Below are records; copy every line among them that contains the word "more".

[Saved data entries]
== Segment start ==
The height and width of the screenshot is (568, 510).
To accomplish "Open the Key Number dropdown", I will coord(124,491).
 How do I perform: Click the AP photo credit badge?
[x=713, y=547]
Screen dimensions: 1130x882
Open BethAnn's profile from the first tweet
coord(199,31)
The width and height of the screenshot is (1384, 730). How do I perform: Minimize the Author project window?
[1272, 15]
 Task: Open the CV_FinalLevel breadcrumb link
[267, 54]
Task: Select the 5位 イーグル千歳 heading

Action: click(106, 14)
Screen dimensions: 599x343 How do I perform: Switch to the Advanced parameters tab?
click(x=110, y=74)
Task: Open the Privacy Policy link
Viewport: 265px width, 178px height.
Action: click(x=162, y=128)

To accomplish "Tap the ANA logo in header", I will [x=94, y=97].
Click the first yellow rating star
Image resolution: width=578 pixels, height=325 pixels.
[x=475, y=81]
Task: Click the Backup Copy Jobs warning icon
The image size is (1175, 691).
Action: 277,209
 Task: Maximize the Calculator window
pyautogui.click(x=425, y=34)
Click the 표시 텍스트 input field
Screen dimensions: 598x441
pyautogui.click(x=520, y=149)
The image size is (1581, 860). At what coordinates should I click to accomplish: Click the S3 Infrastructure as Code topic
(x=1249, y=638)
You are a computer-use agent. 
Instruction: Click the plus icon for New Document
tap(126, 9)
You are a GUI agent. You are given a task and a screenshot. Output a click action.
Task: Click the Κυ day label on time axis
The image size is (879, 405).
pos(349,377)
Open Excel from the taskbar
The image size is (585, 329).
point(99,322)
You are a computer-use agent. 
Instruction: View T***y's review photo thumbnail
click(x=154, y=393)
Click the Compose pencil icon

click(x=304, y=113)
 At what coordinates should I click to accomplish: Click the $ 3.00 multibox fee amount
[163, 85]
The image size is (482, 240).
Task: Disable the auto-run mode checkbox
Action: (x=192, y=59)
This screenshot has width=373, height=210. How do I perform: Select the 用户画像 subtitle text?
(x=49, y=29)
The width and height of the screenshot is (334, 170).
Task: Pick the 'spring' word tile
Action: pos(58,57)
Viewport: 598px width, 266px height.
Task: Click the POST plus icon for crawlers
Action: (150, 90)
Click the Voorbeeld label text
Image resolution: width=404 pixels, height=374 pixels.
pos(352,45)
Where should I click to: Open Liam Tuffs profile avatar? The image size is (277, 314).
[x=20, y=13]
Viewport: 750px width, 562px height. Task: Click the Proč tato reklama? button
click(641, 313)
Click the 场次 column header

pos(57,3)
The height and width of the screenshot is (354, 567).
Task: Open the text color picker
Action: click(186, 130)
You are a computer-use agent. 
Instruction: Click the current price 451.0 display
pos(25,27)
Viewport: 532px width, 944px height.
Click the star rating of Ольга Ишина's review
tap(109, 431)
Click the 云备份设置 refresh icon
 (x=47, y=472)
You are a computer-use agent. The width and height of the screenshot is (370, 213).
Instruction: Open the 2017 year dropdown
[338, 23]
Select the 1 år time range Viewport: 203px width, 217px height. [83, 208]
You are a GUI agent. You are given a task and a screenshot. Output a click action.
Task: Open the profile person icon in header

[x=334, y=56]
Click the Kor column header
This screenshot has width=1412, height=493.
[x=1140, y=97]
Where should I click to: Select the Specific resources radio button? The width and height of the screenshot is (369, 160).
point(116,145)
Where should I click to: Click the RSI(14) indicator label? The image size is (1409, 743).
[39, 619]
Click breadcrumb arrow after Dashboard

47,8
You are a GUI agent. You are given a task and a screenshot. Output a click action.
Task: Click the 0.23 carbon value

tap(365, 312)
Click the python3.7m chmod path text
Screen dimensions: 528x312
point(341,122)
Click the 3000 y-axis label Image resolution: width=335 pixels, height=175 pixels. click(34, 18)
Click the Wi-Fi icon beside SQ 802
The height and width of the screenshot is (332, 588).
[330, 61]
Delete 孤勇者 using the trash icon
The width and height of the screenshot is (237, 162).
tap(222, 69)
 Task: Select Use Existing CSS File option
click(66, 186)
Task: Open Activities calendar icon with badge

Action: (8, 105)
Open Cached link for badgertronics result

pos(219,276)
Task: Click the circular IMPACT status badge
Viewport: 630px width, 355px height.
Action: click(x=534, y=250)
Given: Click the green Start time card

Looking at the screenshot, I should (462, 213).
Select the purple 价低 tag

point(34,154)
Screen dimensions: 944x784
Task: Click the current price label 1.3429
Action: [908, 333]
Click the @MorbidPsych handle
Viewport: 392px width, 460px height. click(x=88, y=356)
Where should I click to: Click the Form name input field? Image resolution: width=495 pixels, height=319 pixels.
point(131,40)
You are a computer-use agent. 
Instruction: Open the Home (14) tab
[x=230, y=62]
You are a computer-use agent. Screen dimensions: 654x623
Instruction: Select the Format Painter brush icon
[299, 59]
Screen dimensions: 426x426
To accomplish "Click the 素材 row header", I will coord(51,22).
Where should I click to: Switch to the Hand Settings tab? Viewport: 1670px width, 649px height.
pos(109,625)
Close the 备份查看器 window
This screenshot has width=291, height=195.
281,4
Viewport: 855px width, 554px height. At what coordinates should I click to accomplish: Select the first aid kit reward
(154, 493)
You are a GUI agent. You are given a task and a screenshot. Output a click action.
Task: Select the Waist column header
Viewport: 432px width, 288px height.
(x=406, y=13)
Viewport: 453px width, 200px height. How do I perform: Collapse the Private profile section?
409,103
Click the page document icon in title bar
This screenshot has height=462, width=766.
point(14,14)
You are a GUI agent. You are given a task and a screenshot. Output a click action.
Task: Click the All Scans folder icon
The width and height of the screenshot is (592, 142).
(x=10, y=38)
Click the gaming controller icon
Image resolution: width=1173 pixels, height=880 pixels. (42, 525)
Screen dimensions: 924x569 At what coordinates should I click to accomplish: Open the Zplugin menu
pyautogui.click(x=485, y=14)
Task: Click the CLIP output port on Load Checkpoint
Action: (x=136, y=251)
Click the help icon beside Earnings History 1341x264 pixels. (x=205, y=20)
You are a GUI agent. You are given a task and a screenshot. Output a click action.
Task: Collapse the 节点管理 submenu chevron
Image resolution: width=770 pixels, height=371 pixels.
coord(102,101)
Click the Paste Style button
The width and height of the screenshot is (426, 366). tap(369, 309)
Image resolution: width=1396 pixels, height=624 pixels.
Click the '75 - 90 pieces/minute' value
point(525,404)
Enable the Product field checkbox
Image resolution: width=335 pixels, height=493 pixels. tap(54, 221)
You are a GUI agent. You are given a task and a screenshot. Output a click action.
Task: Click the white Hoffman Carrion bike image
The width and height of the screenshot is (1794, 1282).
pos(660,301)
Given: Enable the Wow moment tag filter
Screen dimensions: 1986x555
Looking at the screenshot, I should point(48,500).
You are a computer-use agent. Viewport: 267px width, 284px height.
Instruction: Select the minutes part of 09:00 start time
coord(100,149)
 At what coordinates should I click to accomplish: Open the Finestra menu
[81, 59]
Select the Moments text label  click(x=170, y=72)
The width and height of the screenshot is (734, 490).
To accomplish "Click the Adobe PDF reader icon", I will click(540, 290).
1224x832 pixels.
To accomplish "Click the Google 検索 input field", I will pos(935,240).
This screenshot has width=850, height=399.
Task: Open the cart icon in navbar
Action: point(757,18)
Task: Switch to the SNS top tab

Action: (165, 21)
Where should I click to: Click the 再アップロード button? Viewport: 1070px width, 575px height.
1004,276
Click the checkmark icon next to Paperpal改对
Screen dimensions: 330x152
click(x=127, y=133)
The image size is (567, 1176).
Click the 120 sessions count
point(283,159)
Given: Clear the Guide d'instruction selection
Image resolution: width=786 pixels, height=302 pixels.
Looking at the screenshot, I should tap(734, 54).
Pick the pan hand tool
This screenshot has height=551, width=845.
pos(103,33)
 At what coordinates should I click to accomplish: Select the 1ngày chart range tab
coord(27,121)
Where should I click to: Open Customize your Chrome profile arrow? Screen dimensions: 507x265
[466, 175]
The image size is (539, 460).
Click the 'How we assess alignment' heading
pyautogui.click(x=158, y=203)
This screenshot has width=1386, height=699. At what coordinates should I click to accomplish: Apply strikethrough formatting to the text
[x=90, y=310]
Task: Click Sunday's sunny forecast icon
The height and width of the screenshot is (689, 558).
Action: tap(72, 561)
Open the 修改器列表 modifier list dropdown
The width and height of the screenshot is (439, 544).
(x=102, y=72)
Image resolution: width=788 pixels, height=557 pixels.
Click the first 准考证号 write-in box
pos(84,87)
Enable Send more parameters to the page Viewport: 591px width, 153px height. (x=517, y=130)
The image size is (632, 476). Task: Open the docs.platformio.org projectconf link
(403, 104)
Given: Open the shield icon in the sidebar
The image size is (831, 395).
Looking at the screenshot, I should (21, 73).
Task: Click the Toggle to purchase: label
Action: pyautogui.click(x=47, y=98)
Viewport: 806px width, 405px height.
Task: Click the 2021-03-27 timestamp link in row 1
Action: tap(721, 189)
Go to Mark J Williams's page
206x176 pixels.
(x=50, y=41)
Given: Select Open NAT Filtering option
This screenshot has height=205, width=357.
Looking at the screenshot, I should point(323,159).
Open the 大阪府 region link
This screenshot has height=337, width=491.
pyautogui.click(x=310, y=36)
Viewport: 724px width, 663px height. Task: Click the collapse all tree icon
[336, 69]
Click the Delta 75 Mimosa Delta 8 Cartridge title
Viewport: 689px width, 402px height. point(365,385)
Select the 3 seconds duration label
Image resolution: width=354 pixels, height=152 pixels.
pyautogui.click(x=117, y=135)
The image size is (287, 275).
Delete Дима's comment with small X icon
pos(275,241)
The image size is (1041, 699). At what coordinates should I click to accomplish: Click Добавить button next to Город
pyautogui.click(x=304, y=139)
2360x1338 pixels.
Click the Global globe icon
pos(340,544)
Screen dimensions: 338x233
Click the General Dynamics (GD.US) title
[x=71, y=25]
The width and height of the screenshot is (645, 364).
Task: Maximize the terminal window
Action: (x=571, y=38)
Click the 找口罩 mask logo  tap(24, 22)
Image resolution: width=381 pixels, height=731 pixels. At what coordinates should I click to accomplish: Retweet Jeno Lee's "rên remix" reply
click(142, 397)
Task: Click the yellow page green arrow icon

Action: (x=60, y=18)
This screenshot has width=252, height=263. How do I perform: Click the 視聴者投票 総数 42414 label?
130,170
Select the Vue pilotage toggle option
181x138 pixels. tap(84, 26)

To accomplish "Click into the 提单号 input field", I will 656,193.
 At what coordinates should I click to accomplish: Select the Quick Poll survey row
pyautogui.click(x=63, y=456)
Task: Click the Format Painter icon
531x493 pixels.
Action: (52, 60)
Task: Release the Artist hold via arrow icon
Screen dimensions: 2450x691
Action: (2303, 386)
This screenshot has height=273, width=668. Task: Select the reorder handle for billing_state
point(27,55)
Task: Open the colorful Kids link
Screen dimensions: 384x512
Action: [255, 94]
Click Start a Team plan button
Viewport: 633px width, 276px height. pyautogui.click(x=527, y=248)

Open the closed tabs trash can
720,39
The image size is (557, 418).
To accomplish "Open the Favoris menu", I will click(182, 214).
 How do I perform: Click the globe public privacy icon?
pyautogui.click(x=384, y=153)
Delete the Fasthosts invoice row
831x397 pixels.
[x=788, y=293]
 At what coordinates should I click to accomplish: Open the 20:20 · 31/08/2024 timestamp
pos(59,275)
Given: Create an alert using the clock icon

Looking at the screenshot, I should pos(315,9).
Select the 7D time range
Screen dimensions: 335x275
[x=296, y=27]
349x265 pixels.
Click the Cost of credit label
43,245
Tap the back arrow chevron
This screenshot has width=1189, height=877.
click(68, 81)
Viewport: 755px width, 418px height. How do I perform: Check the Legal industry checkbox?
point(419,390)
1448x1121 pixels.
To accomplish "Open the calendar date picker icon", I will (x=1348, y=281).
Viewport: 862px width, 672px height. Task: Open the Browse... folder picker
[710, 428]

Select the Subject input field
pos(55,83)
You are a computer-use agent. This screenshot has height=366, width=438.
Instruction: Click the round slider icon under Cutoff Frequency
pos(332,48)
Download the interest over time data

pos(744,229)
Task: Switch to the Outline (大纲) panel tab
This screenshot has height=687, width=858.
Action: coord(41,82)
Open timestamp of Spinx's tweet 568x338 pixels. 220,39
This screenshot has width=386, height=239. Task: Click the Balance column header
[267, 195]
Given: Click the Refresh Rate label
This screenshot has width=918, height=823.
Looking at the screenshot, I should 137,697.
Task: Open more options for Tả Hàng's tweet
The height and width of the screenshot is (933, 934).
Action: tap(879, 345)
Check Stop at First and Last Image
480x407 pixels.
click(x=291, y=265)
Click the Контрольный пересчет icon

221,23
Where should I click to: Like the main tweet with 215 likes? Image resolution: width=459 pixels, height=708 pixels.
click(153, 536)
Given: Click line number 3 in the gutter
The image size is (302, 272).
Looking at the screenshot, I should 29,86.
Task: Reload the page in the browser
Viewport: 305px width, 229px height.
== Segment end ==
● Task response:
Enable Send more parameters to the page Viewport: 591px width, 153px height. (x=517, y=130)
Task: Open more options for Tả Hàng's tweet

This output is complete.